WHAT THIS EXERCISE ASKS:
a) From the Red Sox column, quote the part that opens with the words containing "Like World War" and closes with "96 — or more.".
b) Decide whether each statement agrees with the Red Sox column. Answer yes or no, and quote the deciding words.
(i) The writer estimates that a person must be at least 10 years old to truly understand and appreciate a world championship.
(ii) The obituaries of lifelong fans leave out that they rooted for the Red Sox.
(iii) Each fan who dies is replaced by another 10-year-old.

SELECTED PASSAGE:
--- Start ---
BY CHRISTOPHER YOUNG

Like World War II veterans, those who remember the Boston Red Sox’ last World Series title — 1918, I think it was — are slowly diminishing in numbers. And why wouldn’t they? To truly understand and appreciate the spectacle of a world championship, you’d have to be, oh, at least 10 years of age, in my estimation. And all those who where 10 or older back in 1918 are now around the ripe old age of 96 — or more.

Nope, not many of ’em left, that’s for sure, and if things keep going the way they are, well, a whole damn generation may be wiped out. (As die-hard Sox fans are known to say, "They killed my old man, and now they’re comin’ for me!")

Many of those who get old and gray rooting for the local nine certainly haven’t been rewarded before meeting the ultimate reward, but it is always included in their newspaper obituaries that they were a milkman, machinist, mime ... and a lifelong Red Sox fan. Indeed, more of them shake this mortal coil each year, to be replaced by another 10-year-old likely destined for a duplicate lifetime of hardball misery.
--- End ---
DATASET RECORDS:
--- Start ---
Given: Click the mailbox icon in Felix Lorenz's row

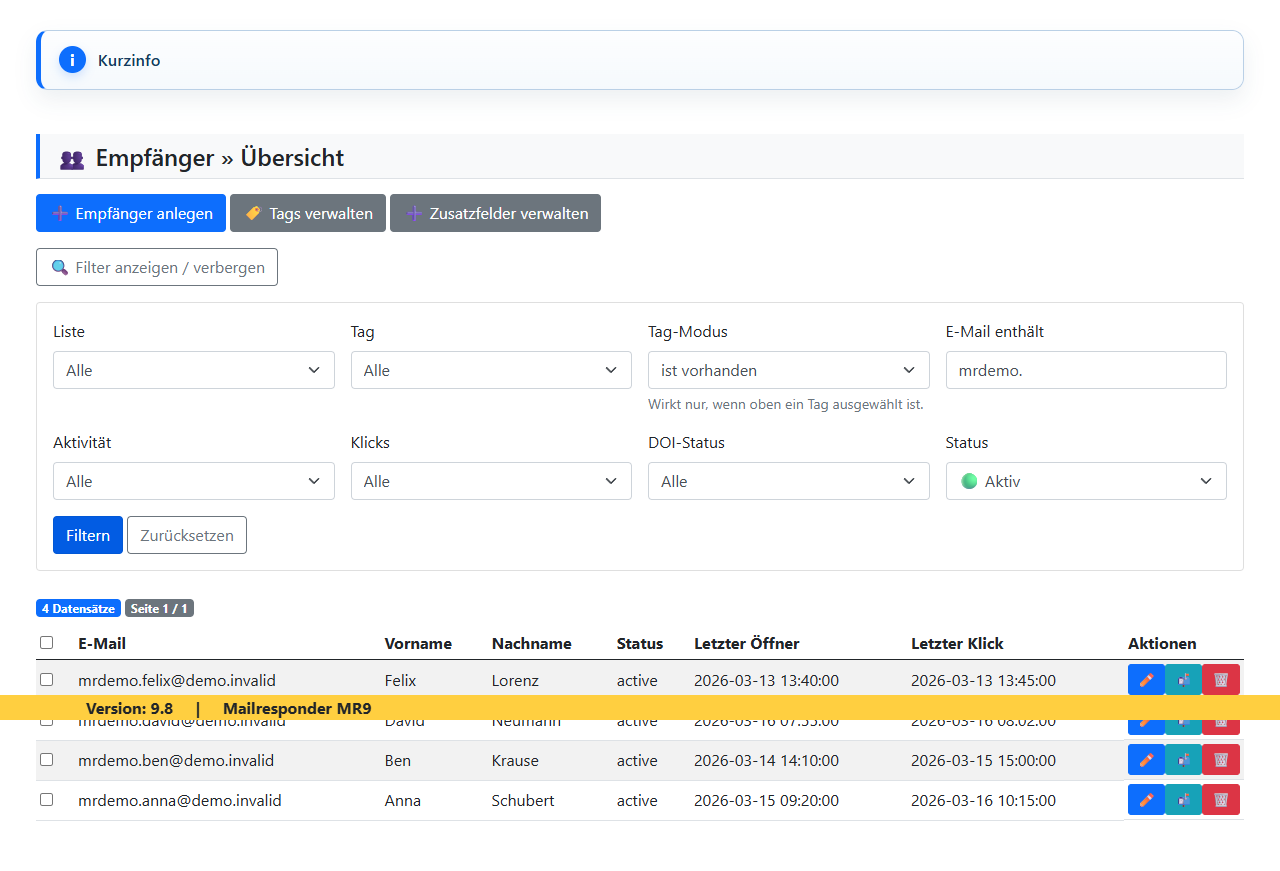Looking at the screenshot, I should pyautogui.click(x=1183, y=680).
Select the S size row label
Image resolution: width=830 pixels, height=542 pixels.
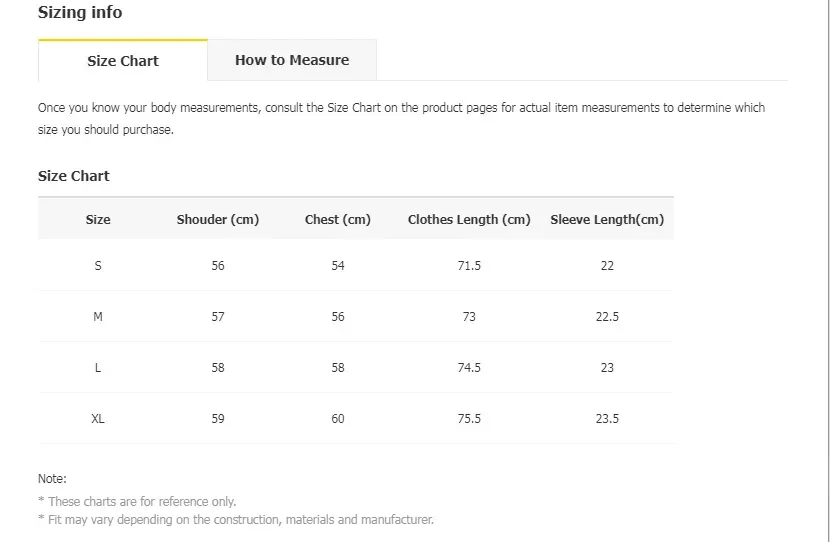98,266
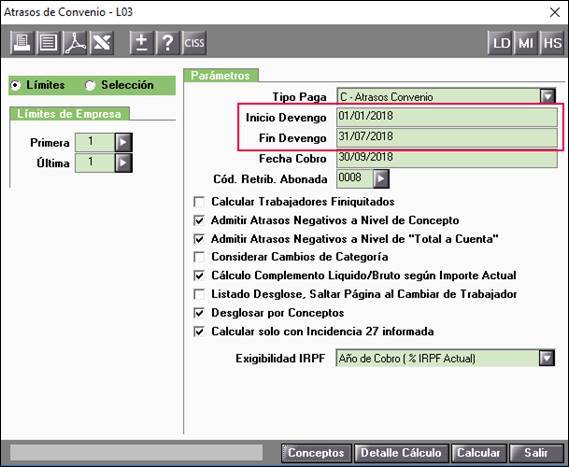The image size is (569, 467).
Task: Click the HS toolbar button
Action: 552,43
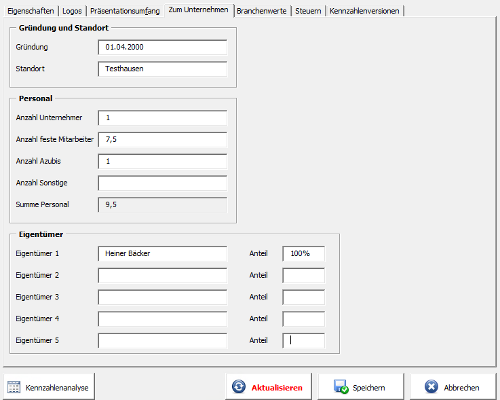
--- End ---
RESPONSES PER TASK:
a)
Like World War II veterans, those who remember the Boston Red Sox’ last World Series title — 1918, I think it was — are slowly diminishing in numbers. And why wouldn’t they? To truly understand and appreciate the spectacle of a world championship, you’d have to be, oh, at least 10 years of age, in my estimation. And all those who where 10 or older back in 1918 are now around the ripe old age of 96 — or more.

b)
(i) Yes: "you’d have to be, oh, at least 10 years of age, in my estimation"
(ii) No: "it is always included in their newspaper obituaries that they were a milkman, machinist, mime ... and a lifelong Red Sox fan"
(iii) Yes: "to be replaced by another 10-year-old likely destined for a duplicate lifetime of hardball misery"